* **SHORT TASK**
Reproduce the entries below with each occurrence of "At what coordinates should I click to accomplish" changed to "Which point should I click to complete", leaving everything else untouched.

* **SOURCE MATERIAL**
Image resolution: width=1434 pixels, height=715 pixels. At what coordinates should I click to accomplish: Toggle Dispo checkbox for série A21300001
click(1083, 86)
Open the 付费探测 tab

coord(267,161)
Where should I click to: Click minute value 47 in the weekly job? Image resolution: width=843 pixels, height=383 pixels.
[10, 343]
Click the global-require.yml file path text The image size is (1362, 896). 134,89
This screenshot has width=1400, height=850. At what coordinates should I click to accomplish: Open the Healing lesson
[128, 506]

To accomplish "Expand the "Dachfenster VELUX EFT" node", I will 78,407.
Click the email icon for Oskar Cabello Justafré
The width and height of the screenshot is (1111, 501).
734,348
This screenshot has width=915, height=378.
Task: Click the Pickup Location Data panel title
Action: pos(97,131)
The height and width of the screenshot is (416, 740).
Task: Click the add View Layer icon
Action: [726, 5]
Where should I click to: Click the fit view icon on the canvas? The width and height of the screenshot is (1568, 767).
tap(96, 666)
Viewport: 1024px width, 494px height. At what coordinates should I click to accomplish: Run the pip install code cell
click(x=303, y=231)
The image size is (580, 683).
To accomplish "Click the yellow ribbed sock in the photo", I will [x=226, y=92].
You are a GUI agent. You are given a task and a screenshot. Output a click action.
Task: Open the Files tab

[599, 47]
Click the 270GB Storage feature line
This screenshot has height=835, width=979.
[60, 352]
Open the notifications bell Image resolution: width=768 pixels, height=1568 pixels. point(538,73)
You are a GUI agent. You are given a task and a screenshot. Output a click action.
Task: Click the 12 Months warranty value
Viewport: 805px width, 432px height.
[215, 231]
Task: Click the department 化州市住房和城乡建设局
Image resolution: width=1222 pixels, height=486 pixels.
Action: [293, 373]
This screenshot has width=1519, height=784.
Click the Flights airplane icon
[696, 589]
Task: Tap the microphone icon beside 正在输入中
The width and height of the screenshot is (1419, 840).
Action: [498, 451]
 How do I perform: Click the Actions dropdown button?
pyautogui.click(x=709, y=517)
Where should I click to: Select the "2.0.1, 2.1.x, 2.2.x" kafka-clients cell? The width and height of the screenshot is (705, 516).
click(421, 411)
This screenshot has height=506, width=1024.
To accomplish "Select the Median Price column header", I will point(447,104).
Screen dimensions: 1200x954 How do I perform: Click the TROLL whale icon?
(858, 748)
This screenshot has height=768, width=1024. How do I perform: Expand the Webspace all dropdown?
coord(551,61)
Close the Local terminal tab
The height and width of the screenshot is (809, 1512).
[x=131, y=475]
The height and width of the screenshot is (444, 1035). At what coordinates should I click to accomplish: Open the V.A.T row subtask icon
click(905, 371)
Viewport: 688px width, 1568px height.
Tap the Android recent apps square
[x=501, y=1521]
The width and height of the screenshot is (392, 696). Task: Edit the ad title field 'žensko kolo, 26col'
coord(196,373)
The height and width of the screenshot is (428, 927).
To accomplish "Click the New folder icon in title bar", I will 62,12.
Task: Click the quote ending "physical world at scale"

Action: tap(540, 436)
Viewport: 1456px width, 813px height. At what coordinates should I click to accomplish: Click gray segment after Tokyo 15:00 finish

* **RESULT BELOW**
Image resolution: width=1434 pixels, height=715 pixels. Which point should I click to complete: Toggle Dispo checkbox for série A21300001
click(1083, 86)
Open the 付费探测 tab

coord(267,161)
Where should I click to: Click minute value 47 in the weekly job? Image resolution: width=843 pixels, height=383 pixels.
[10, 343]
Click the global-require.yml file path text The image size is (1362, 896). 134,89
This screenshot has width=1400, height=850. Which point should I click to complete: Open the Healing lesson
[128, 506]

To accomplish "Expand the "Dachfenster VELUX EFT" node", I will 78,407.
Click the email icon for Oskar Cabello Justafré
The width and height of the screenshot is (1111, 501).
734,348
This screenshot has width=915, height=378.
Task: Click the Pickup Location Data panel title
Action: pos(97,131)
The height and width of the screenshot is (416, 740).
Task: Click the add View Layer icon
Action: [726, 5]
Where should I click to: Click the fit view icon on the canvas? The width and height of the screenshot is (1568, 767).
tap(96, 666)
Viewport: 1024px width, 494px height. Which point should I click to complete: Run the pip install code cell
click(x=303, y=231)
The image size is (580, 683).
To accomplish "Click the yellow ribbed sock in the photo", I will [x=226, y=92].
You are a GUI agent. You are given a task and a screenshot. Output a click action.
Task: Open the Files tab

[599, 47]
Click the 270GB Storage feature line
This screenshot has height=835, width=979.
[60, 352]
Open the notifications bell Image resolution: width=768 pixels, height=1568 pixels. point(538,73)
You are a GUI agent. You are given a task and a screenshot. Output a click action.
Task: Click the 12 Months warranty value
Viewport: 805px width, 432px height.
[215, 231]
Task: Click the department 化州市住房和城乡建设局
Image resolution: width=1222 pixels, height=486 pixels.
Action: [293, 373]
This screenshot has width=1519, height=784.
Click the Flights airplane icon
[696, 589]
Task: Tap the microphone icon beside 正在输入中
The width and height of the screenshot is (1419, 840).
Action: [498, 451]
 How do I perform: Click the Actions dropdown button?
pyautogui.click(x=709, y=517)
Where should I click to: Select the "2.0.1, 2.1.x, 2.2.x" kafka-clients cell? The width and height of the screenshot is (705, 516).
click(421, 411)
This screenshot has height=506, width=1024.
To accomplish "Select the Median Price column header", I will point(447,104).
Screen dimensions: 1200x954 How do I perform: Click the TROLL whale icon?
(858, 748)
This screenshot has height=768, width=1024. How do I perform: Expand the Webspace all dropdown?
coord(551,61)
Close the Local terminal tab
The height and width of the screenshot is (809, 1512).
[x=131, y=475]
The height and width of the screenshot is (444, 1035). Which point should I click to complete: Open the V.A.T row subtask icon
click(905, 371)
Viewport: 688px width, 1568px height.
Tap the Android recent apps square
[x=501, y=1521]
The width and height of the screenshot is (392, 696). Task: Edit the ad title field 'žensko kolo, 26col'
coord(196,373)
The height and width of the screenshot is (428, 927).
To accomplish "Click the New folder icon in title bar", I will 62,12.
Task: Click the quote ending "physical world at scale"

Action: tap(540, 436)
Viewport: 1456px width, 813px height. Which point should I click to complete: Click gray segment after Tokyo 15:00 finish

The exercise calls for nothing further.